Avec Facebook, Bandcamp et Wix, on peut être prêts pour la guerre. J’estime ça suffisant dans ma vision, mais il existe d’autres plateformes, dont je suis moins fan, voire pire encore.
Pendant un moment, Twitter n’a été qu’une simple formalité, pour exister là et relayer des infos. Mais l’esprit de Twitter s’est beaucoup dégradé ces dernières années et en 2017 j’ai décidé de ne plus m’impliquer dans cette plateforme qui ressemble de plus en plus à un asile de fous. On n’a que 24h dans une journée, je préfère investir mon temps ailleurs.
Soundcloud ressemble un peu à l’esprit qu’on cherchait tous sur Jamendo. En 10 ans, les moyens de faire de la musique ont évolué, les standards ont grimpé, et il devient plus rare de tomber sur des choses inintéressantes. C’est un peu la « place-to-be » pour tous les musiciens du monde. L’ambiance y est paisible et constructive. Beaucoup de petits groupes ne postent leur musique que là, ce qui fait que ça en fait un catalogue incroyablement riche quantitativement parlant. Il y a énormément de talents inconnus qui postent de la musique géniale. Mais, comme pour Bandcamp, ce n’est pas sur Soundcloud qu’on se fera connaître car c’est une plateforme essentiellement musicale.
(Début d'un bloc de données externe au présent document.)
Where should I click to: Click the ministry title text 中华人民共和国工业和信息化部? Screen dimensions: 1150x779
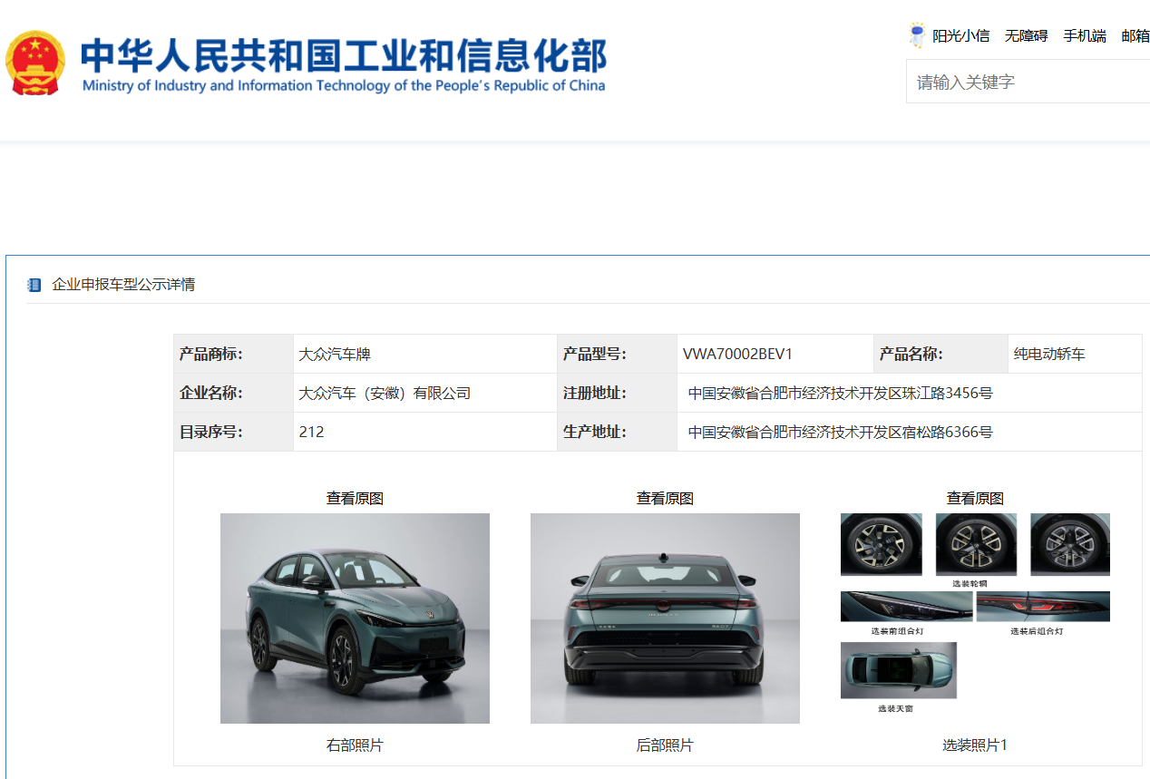[343, 56]
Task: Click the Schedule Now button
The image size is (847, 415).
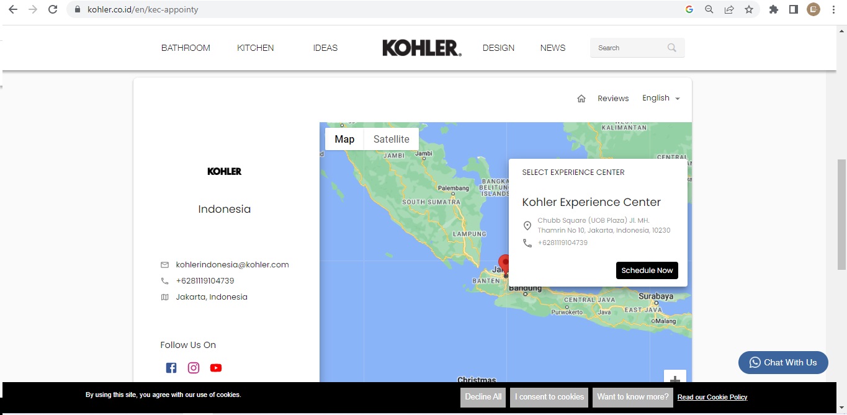Action: tap(647, 270)
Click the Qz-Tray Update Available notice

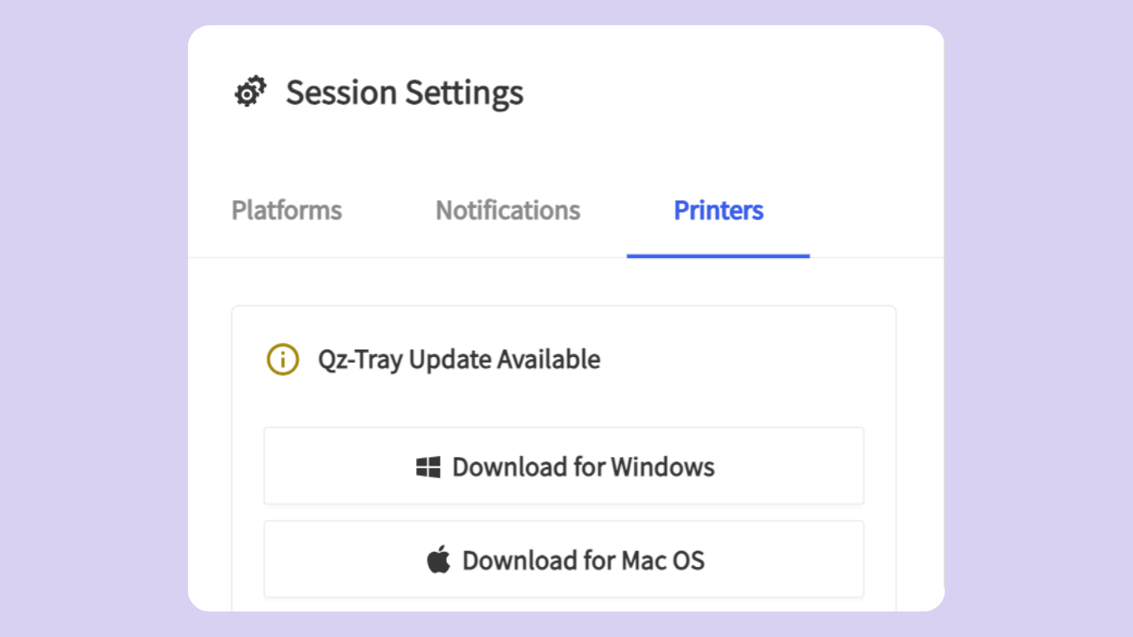(x=459, y=359)
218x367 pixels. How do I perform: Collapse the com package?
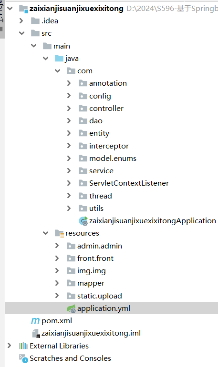[x=58, y=70]
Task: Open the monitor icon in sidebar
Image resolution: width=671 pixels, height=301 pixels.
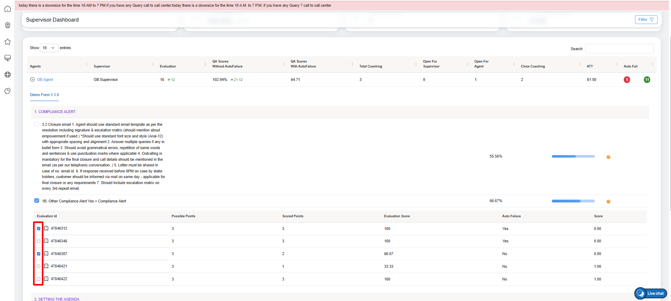Action: 7,58
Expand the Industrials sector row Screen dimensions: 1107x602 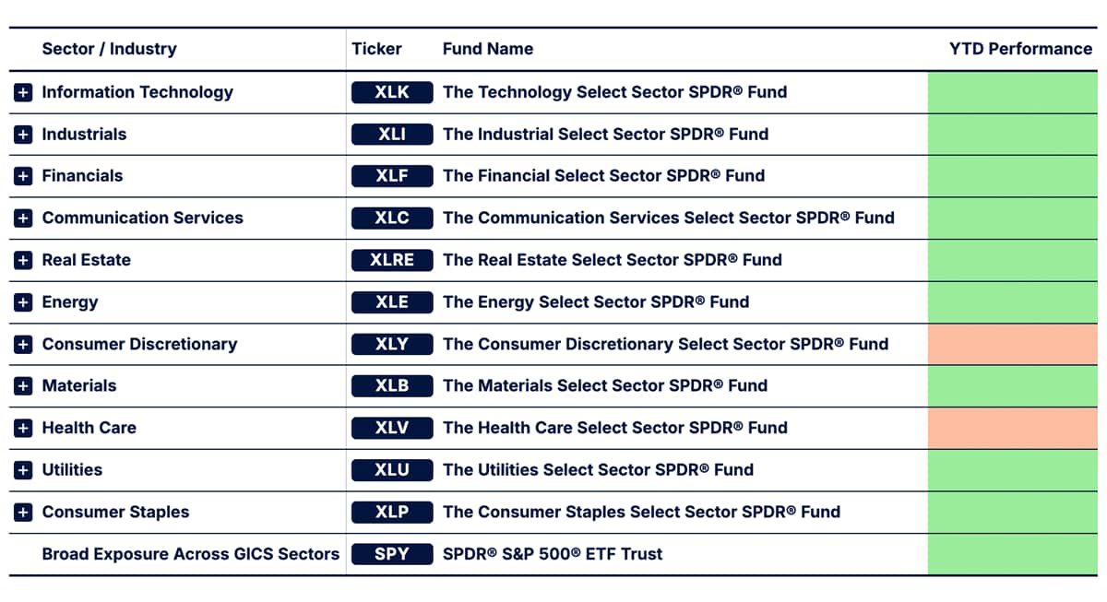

Instagram, un peu comme Soundcloud, est une plateforme jolie, où règne une atmosphère pacifique avec un certain sens esthétique. Pas de compte Instagram de Blue Chill pour l’instant, parce que le peu d’activité des dernières années ne le justifiait pas. C’est le compte de The Queen Is Dead Records qui est utilisé pour l’instant.
La dernière plateforme que je dois vous mentionner n’est pas Wikipédia. Blue Chill ne remplit pas les conditions de notoriété pour y figurer, évidemment. Par contre, à l’échelle locale, Blue Chill a réussi à obtenir une page Wiki-Brest (le groupe a été basé à Brest entre 2007 et 2012). C’est plutôt cool, parce que ça permet à tous les groupes locaux de raconter, d’avoir envie de raconter leur histoire.

Dans 10 ans, que restera-t-il de tout ça ? La réalité virtuelle changera peut-être la donne avec des stands en 3D, dans une prochaine mise-à-jour de Facebook, ou même un futur Grand Theft Auto, qui sait ? En tout cas, pour 2021, je crois que tout ça sera suffisant. Et le site reste, pour moi, un must, car c’est l’espace de liberté qui permet de créer une carte de visite sur-mesure qui existe hors des réseaux sociaux, à la fois superbe outil de communication pour créer du lien et horrible fléau qu’est l’aliénation de recherche de popularité.